本書で小林さんは、ヒトが老化を選択した理由をさまざまな例を用いて詳細に説明しているが、ここでは主な理由を2つ紹介する。ものすごくざっくりまとめるとこういうことらしい。
1つは有名な「おばあちゃん仮説」で、他の生物と比べてものすごく手間のかかるヒトの子育てには、おばあちゃんのサポートが必要だったから、というもの。子育て経験豊富なおばあちゃんが母親の負担を減らすことで、複数の子どもを産む余裕が生まれる。結果的に、元気で長生きするおばあちゃんがいる家族が子だくさんになった。このことから「長寿遺伝子を持ったヒトがより多くの子孫を増やした結果、集団の中でその遺伝子を持つヒトが多数になっていった」ことがわかる。

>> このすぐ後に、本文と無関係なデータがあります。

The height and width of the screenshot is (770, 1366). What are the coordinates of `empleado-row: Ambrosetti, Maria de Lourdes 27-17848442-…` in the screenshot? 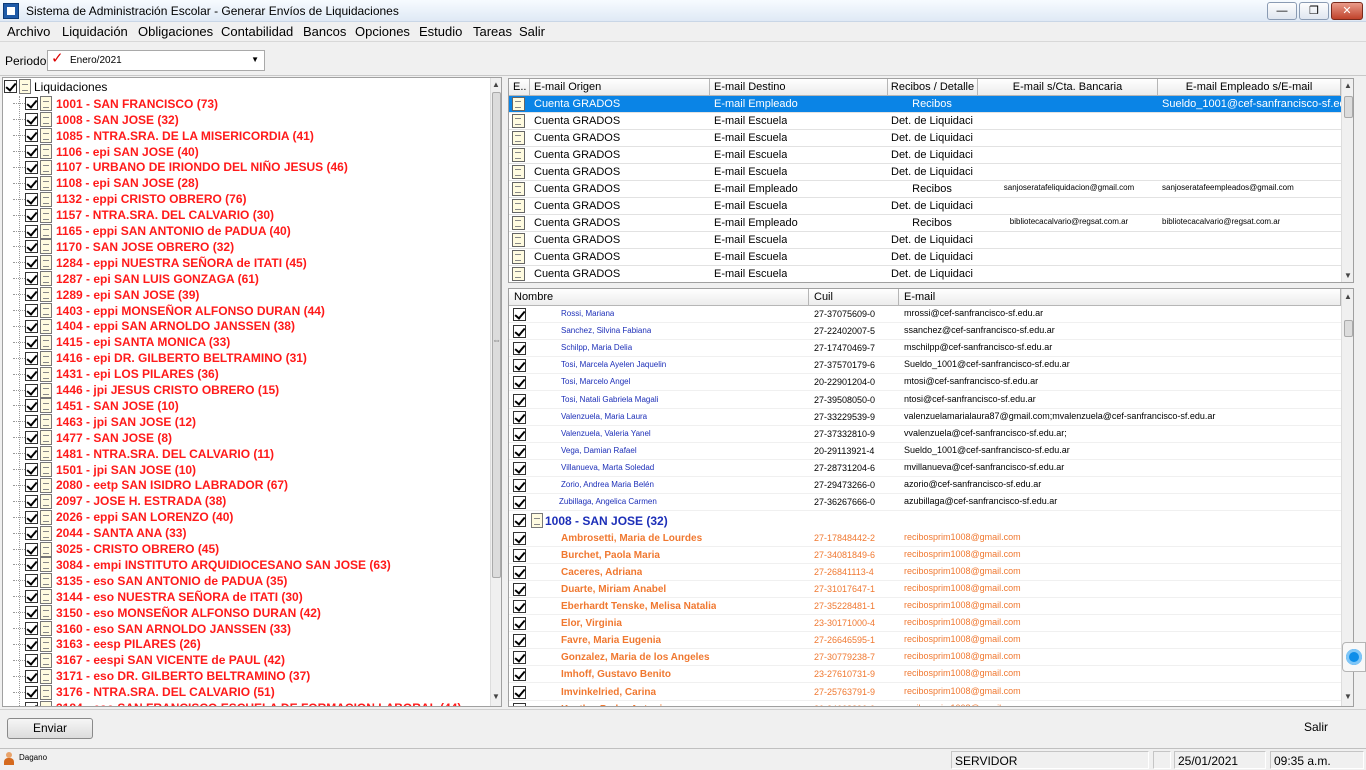 It's located at (925, 538).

もう1つは「シニア」の公共的な役割だ。一般にシニアというとお年寄りのイメージだが、本書では年齢に関わらず、「集団の中で相対的に経験・知識、あるいは技術に長じた、物事を広く深くバランス良く見られる人」を指す。ヒトが集団として結束力を高め、生産性が向上して生活が安定してくると、教育が重要になってくる。また、仲間割れを防ぐための調整役も必要だ。そこで、シニアがいる集団が有利になってくる。年齢に関係がないとはいえ、実際にその役割を担うのは年を重ね経験を積んだ年長者が多かったことから、元気なシニアがいる強い集団が選択され、ヒトは生殖可能年齢を過ぎても生き続けるように進化したと考えられる。

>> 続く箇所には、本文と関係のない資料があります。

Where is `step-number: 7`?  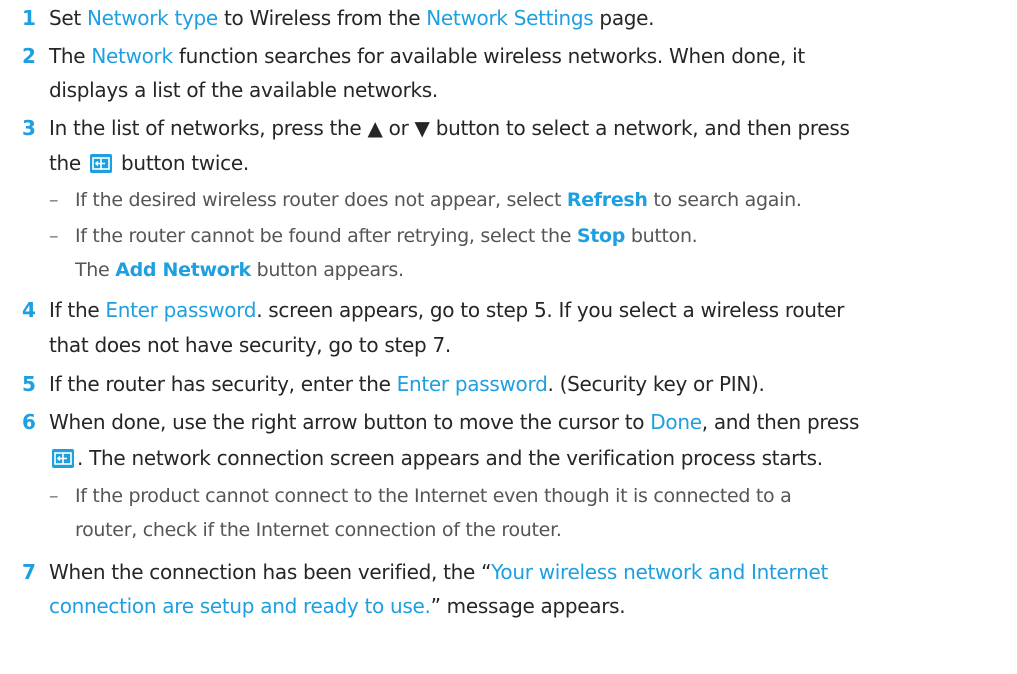 step-number: 7 is located at coordinates (29, 572).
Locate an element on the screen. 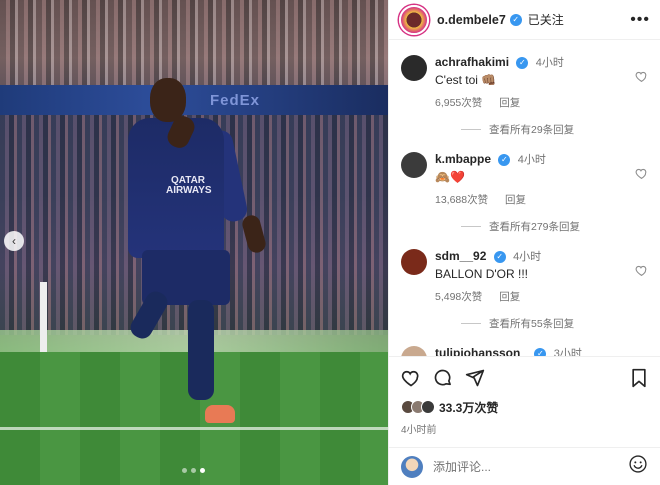  stadium-banner is located at coordinates (194, 100).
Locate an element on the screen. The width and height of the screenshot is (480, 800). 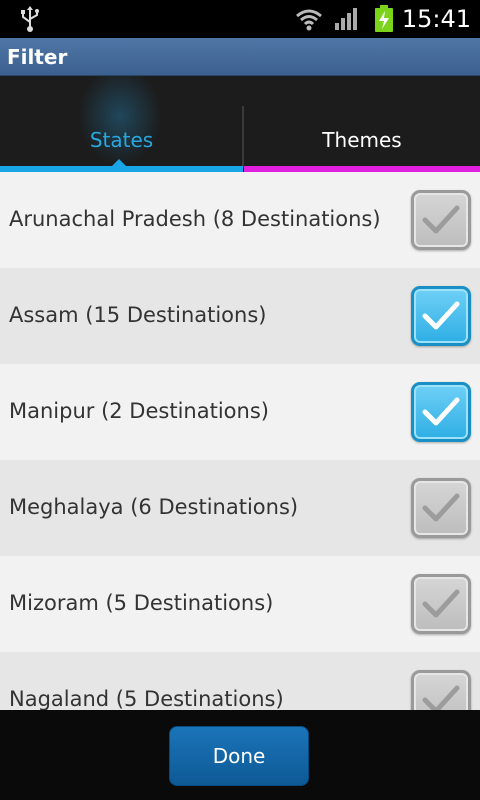
clock: 15:41 is located at coordinates (436, 19).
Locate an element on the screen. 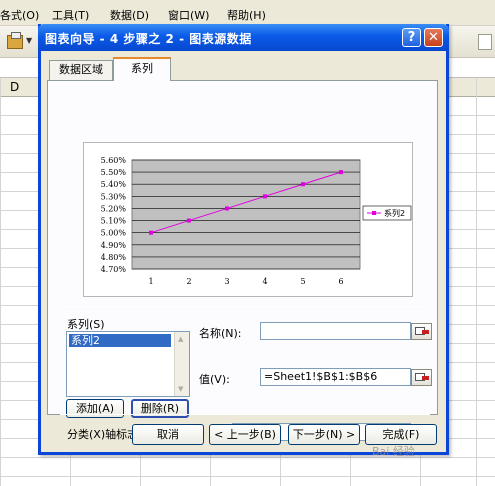  menu-help: 帮助(H) is located at coordinates (246, 15).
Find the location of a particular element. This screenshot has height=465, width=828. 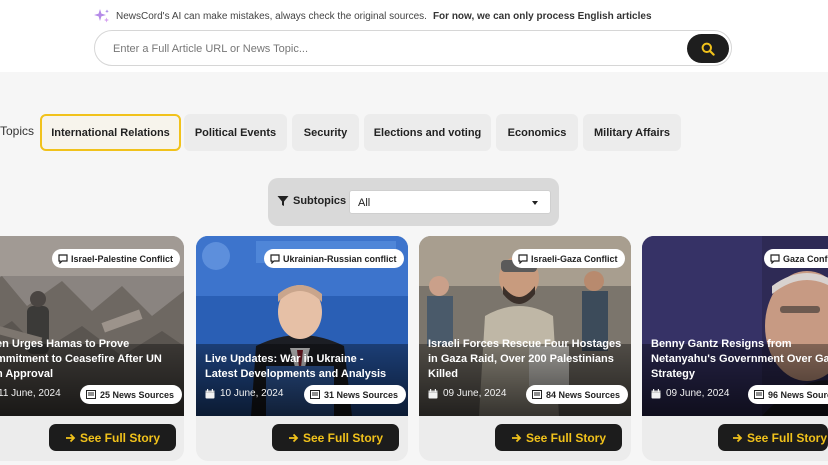

story-title-line: Killed is located at coordinates (443, 374).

社会性を持つ特異な生物として、ヒトが「老い」を選択することで進化を遂げてきた理由はわかったが、実はここからが本書の肝である。小林さんは、先述したような本物の「シニア」が、急激な少子化に向かう現代の日本においても大切な役割を担っていると説いている。シニアの存在価値とは何か、何歳からが本当の「高齢者」なのか、老年期を幸せに生きるにはどうすればよいのかといった命題に、研究結果や他の生物の事例をもとにひとつひとつ回答を導き出していく。「老いの意味」を知ることで、老いてなお生きる意味が自ずと見えてくる。

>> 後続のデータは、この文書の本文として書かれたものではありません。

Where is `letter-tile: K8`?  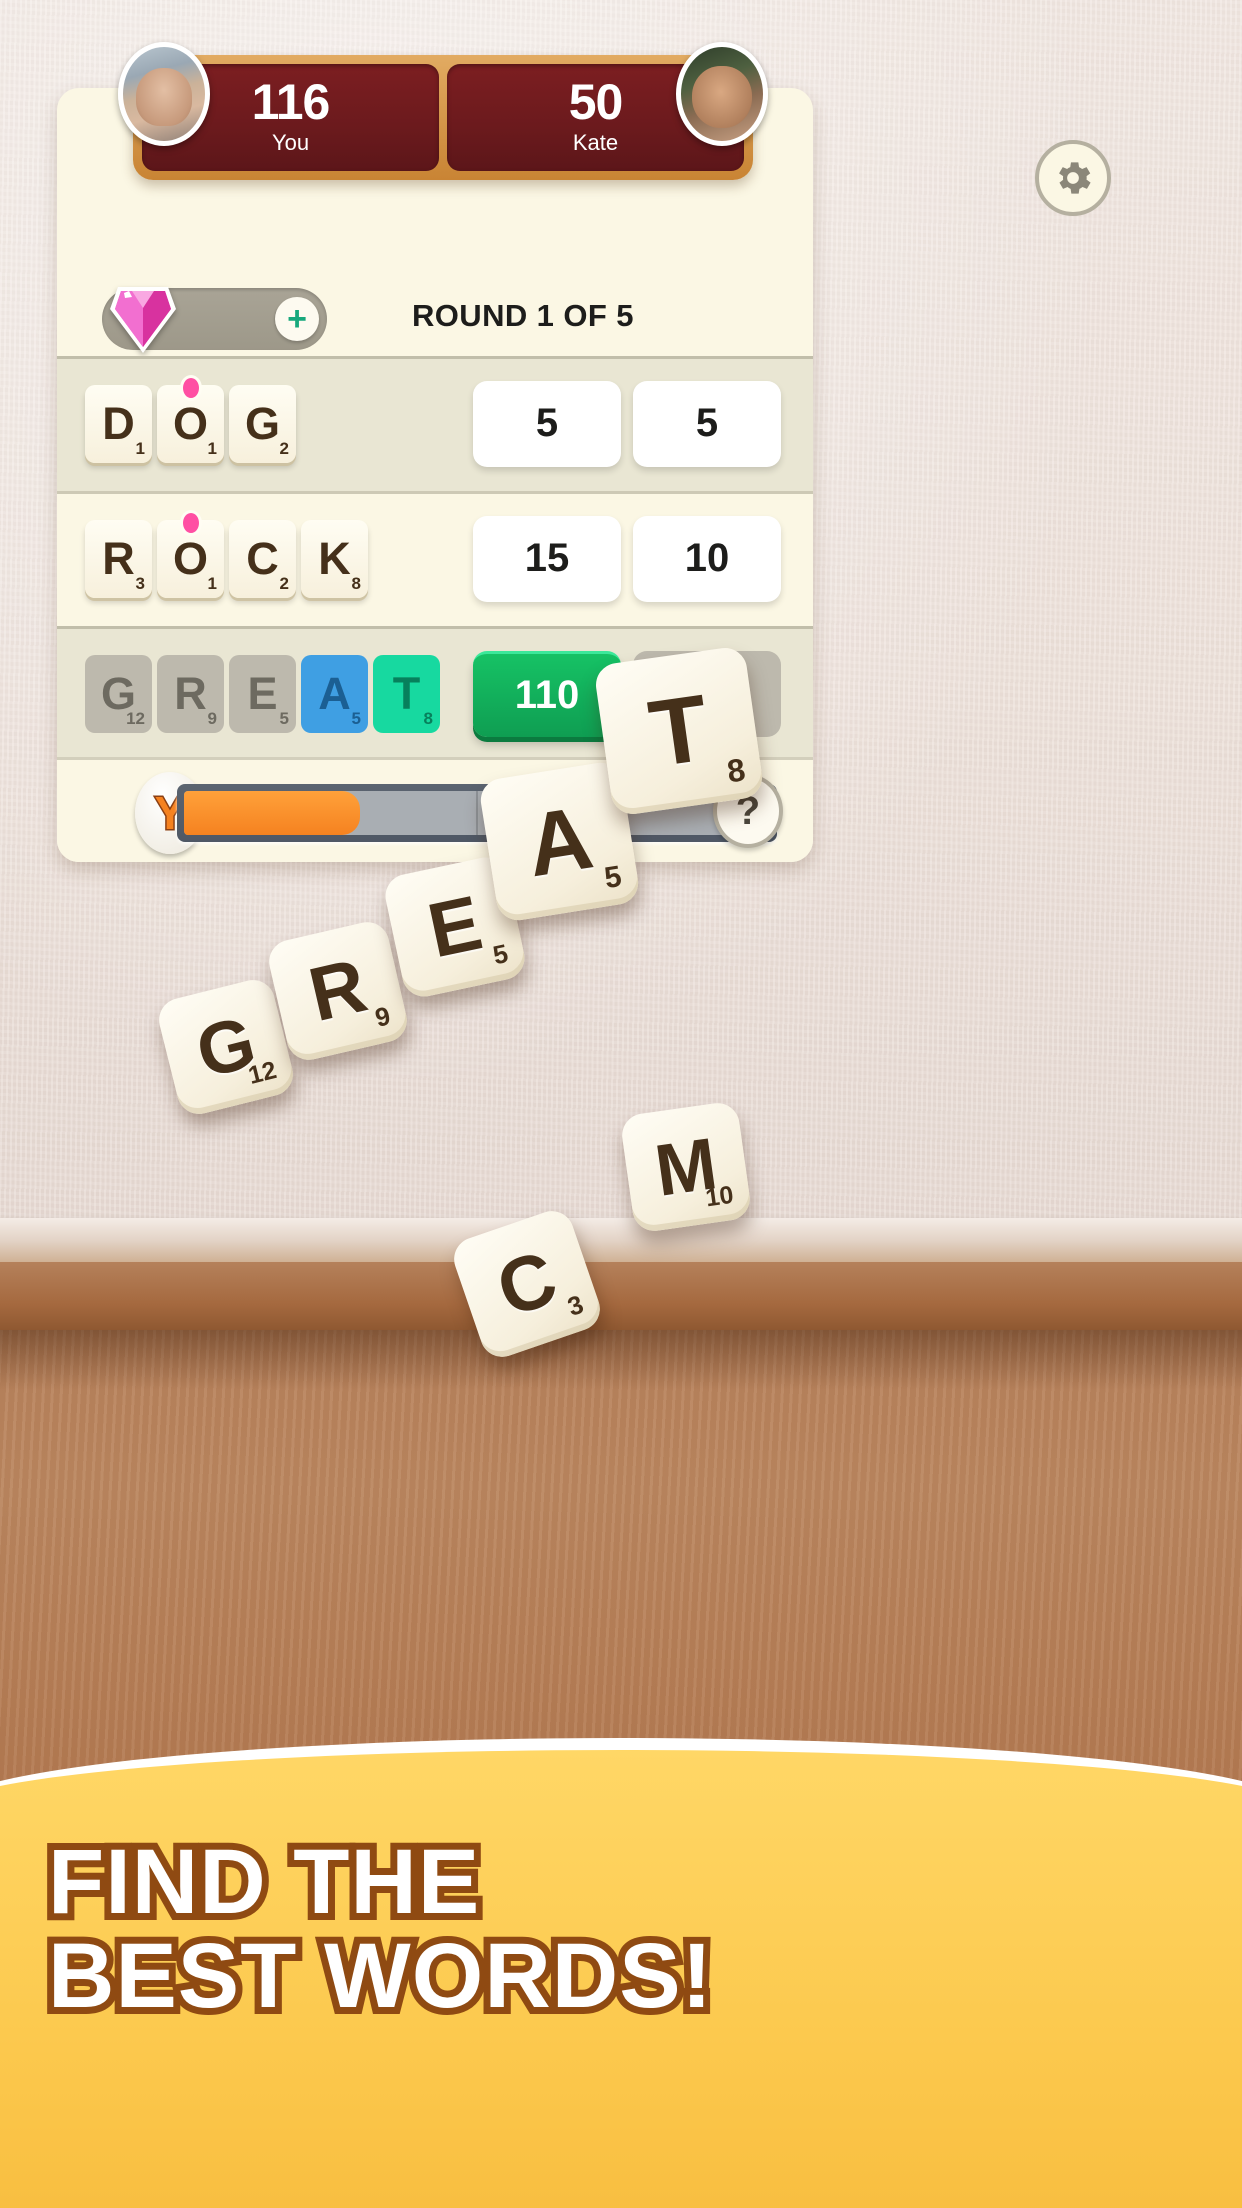 letter-tile: K8 is located at coordinates (334, 558).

ヒトは今も変化と選択を繰り返し、太古の昔から生き延びるために有利とされてきた進化のプログラムを、社会の変化に応じて書き換えようとしている。その先に何が待っているのかは、これから老後を迎えるわたしたちの意識の持ち方次第で変わっていくだろう。本書は、「自分たちさえ生をまっとうできれば、後の世代のことなんて知ったことか」という自分勝手な「なんちゃってシニア」への、生物学者からの提言書である。